Alerts

The Alerts section covers two things: the live list of anomaly alerts that have fired, and the rules that define what counts as an anomaly.
How Anomaly Detection Works
The agent learns what "normal" looks like for each metric by observing readings over time. It builds a statistical model per metric (per device, per time slot) and raises an alert when a new reading falls outside the expected range.
This all runs locally — no cloud connection required. The models update continuously as new data arrives.
The Alerts Tab
The Alerts tab shows all anomaly alerts that have been triggered. Each alert includes:
- Metric — the reading that triggered it
- Device — which endpoint the reading came from
- Severity — critical, warning, or info
- Value — what the sensor read
- Expected range — what the model predicted
- Timestamp — when it happened
You can filter by severity or metric name and clear alerts once you've reviewed them.
Statistics Tab
The Statistics tab shows the current state of the detection models — one row per metric, with the anomaly score, trend, and baseline range. This is useful for understanding why something did or didn't trigger an alert.
An anomaly score near 0 means the reading is within the expected range.

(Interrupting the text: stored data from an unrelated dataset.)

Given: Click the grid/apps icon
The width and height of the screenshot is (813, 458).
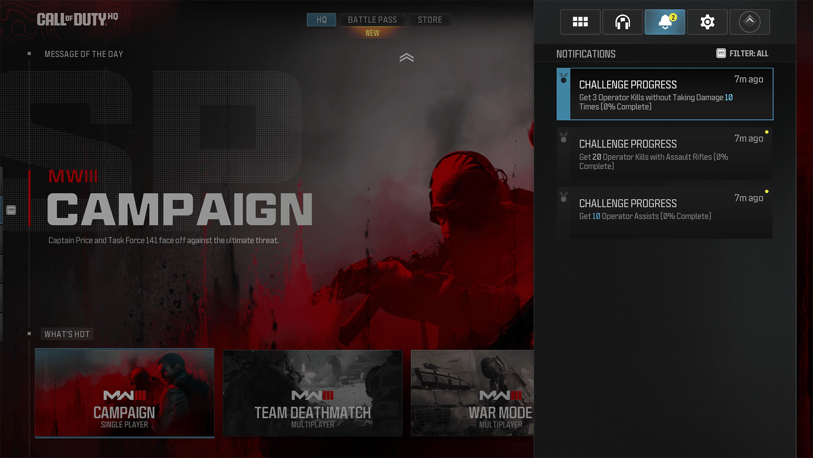Looking at the screenshot, I should tap(580, 21).
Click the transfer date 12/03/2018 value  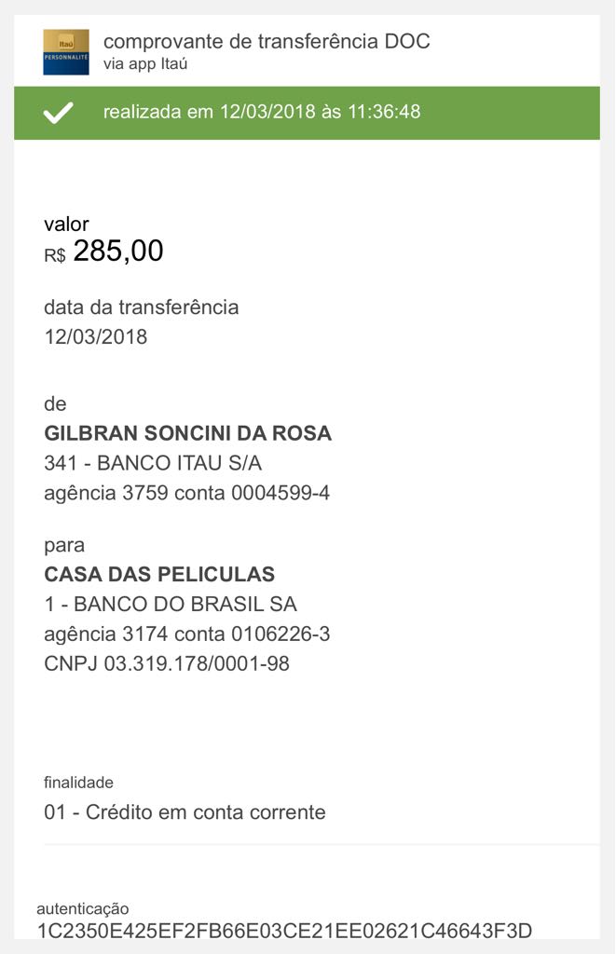click(95, 336)
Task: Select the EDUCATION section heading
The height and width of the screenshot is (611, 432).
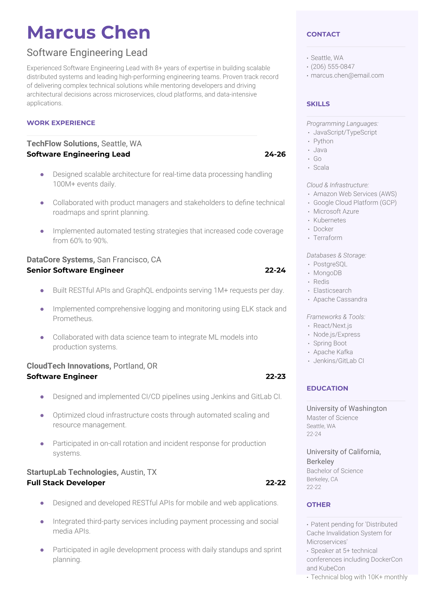Action: point(327,388)
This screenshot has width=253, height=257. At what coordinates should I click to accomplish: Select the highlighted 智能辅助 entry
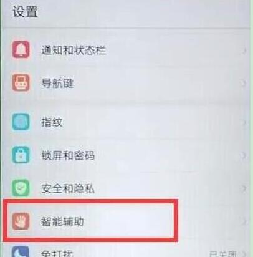[x=90, y=221]
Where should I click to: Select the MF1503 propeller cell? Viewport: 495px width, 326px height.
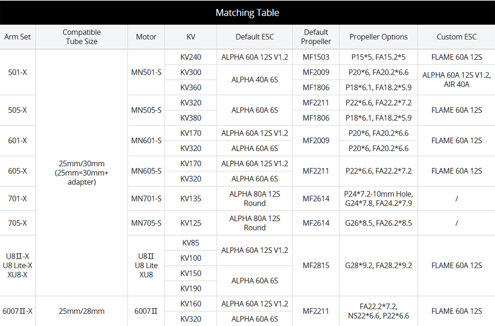[315, 57]
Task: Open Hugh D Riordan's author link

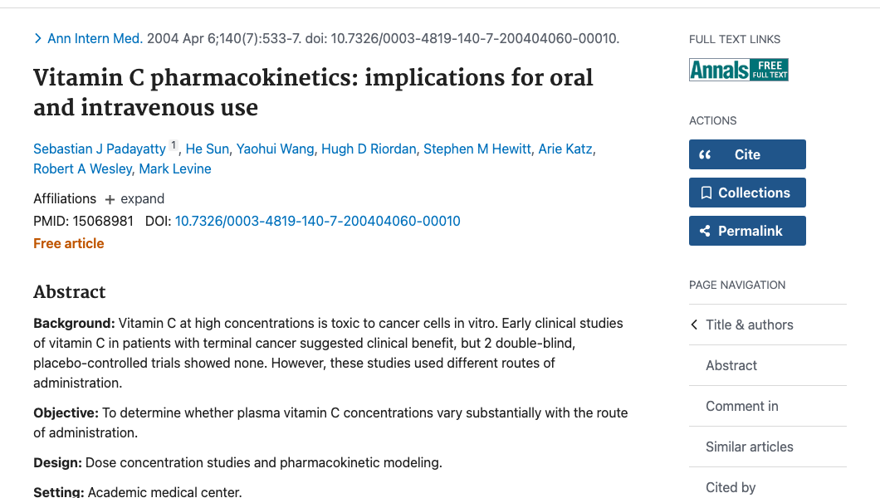Action: (369, 149)
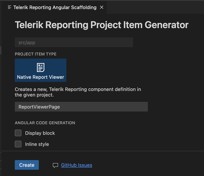Click the Native Report Viewer caption text
Image resolution: width=204 pixels, height=176 pixels.
click(x=40, y=77)
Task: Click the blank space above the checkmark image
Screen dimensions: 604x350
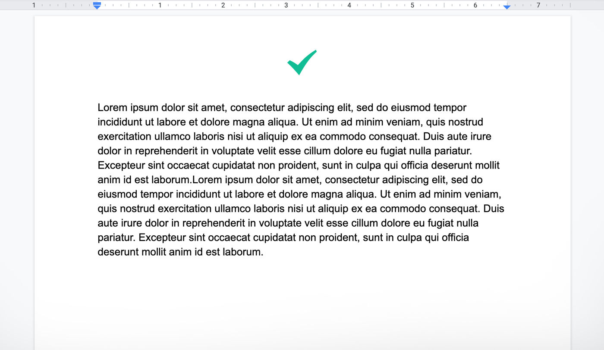Action: 302,30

A score above the configured threshold triggers an alert.
Anomaly Rules

Anomaly rules let you fine-tune detection per metric. You can:
- Enable or disable detection for specific metrics
- Choose the detection method
- Adjust the sensitivity — a higher threshold means only larger deviations trigger alerts
- Set the time window — how much history the model considers
Detection Methods
| Method | How It Works | Best For |
|---|---|---|
| Z-Score | Measures how many standard deviations a reading is from the mean | Sensors with stable, normally-distributed values |
| EWMA | Exponentially weighted moving average — gives more weight to recent readings | Slowly drifting values like temperature |
| Rate of Change | Detects sudden jumps between consecutive readings | Equipment that should change gradually |
| Expected Range | Simple min/max bounds you set manually | When you know the acceptable range |
| Fusion | Combines multiple methods and weighs the results | Most reliable for general use |
Adding an Anomaly Rule
- Go to Alerts → Anomaly Rules and click Add Rule.
- Select the metric from the autocomplete list (populated from live data).

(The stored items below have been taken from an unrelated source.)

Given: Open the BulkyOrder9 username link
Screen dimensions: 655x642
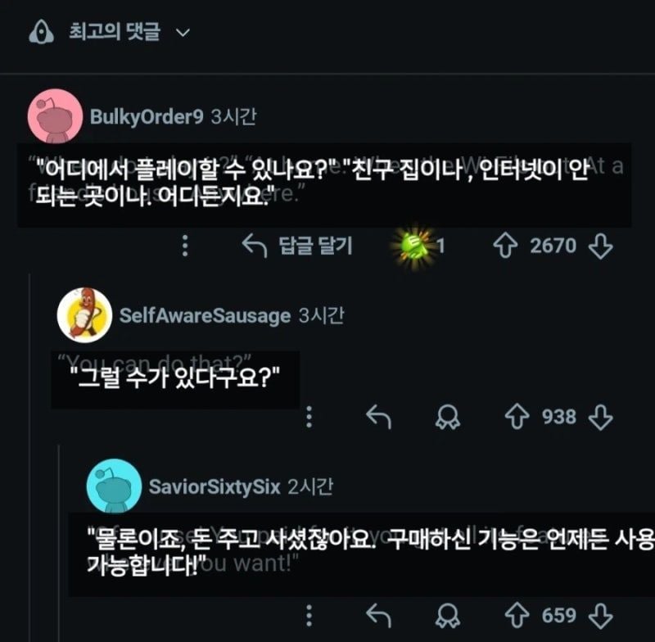Looking at the screenshot, I should pyautogui.click(x=147, y=116).
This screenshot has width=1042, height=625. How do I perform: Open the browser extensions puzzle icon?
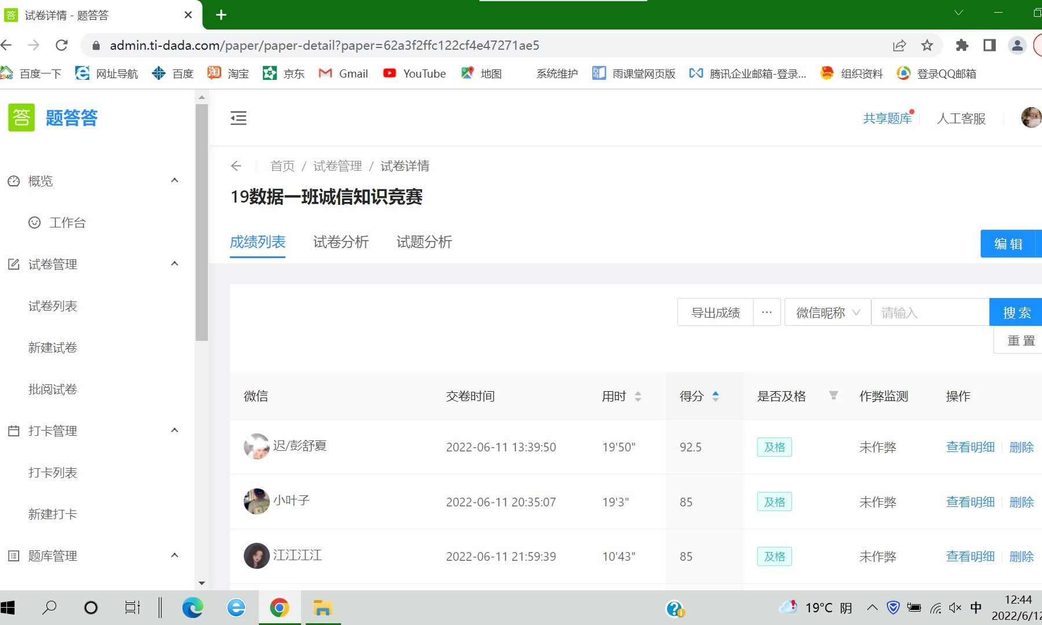[962, 45]
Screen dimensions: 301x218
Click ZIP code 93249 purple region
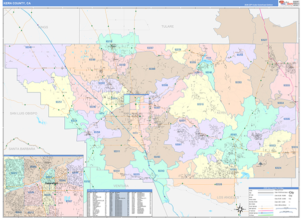pyautogui.click(x=29, y=47)
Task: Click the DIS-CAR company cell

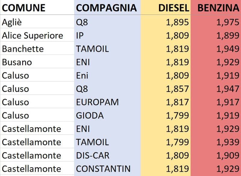Action: (x=93, y=155)
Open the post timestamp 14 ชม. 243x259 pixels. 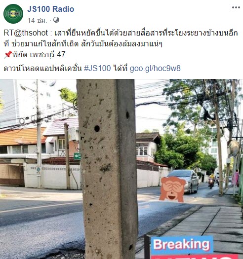(x=37, y=20)
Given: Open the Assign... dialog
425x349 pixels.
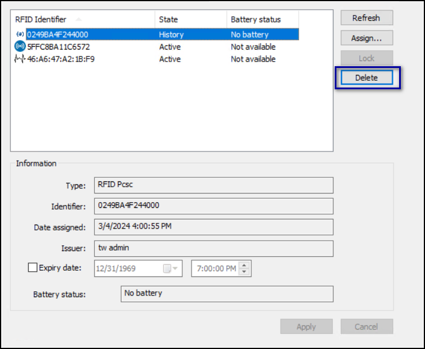Looking at the screenshot, I should [x=367, y=38].
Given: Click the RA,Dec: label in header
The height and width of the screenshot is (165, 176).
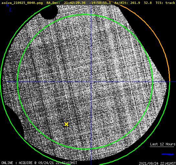Looking at the screenshot, I should [x=53, y=3].
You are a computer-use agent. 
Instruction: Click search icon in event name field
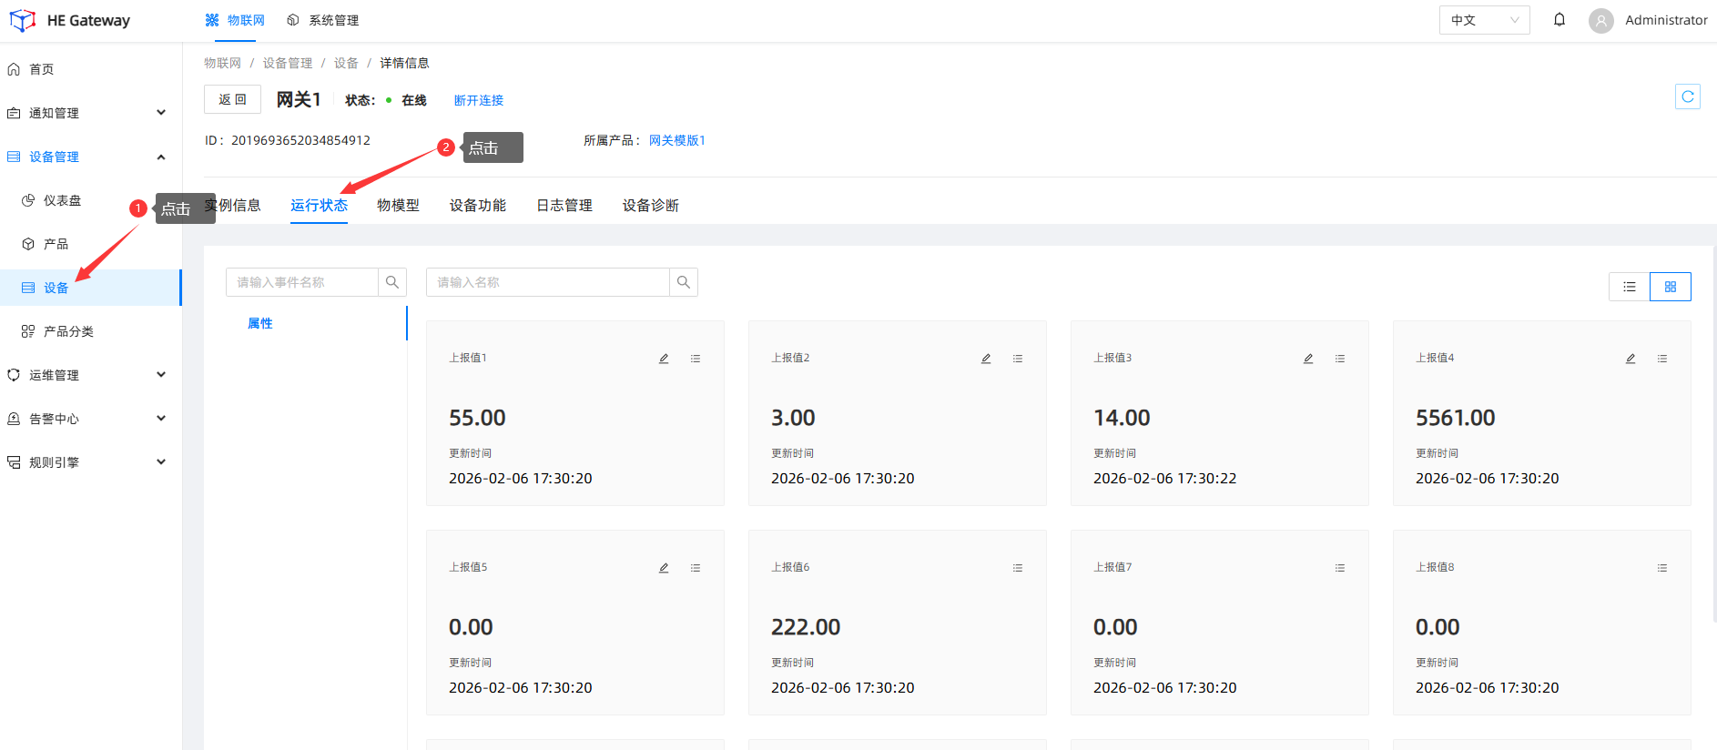(x=392, y=282)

- Choose a detection method.
- Set the sensitivity/threshold — start with the default and adjust based on how many false positives you see.
- Save.
The rule takes effect immediately. The model begins learning from the next readings that come in for that metric.
Configuration Tab
The Configuration tab controls global anomaly detection settings:
| Setting | What It Does |
|---|---|
| Detection Enabled | Master on/off switch for all anomaly detection |
| Sensitivity | Global default sensitivity (overridden by per-metric rules) |
| Alert Routing | Where to send alerts (local only, or to a destination) |
| Storage | How long to keep alert history |
Changes take effect immediately without an agent restart.
Tips
- If you're seeing too many alerts on a particular metric, either raise the threshold on its rule or switch to the Fusion method, which is more conservative.
- The Statistics tab shows the anomaly score in real time — a good way to check whether a rule change has the effect you expected without waiting for an alert to fire.
- Anomaly detection needs some data to train on before it starts producing reliable results. Give it at least a few hours of normal operation first.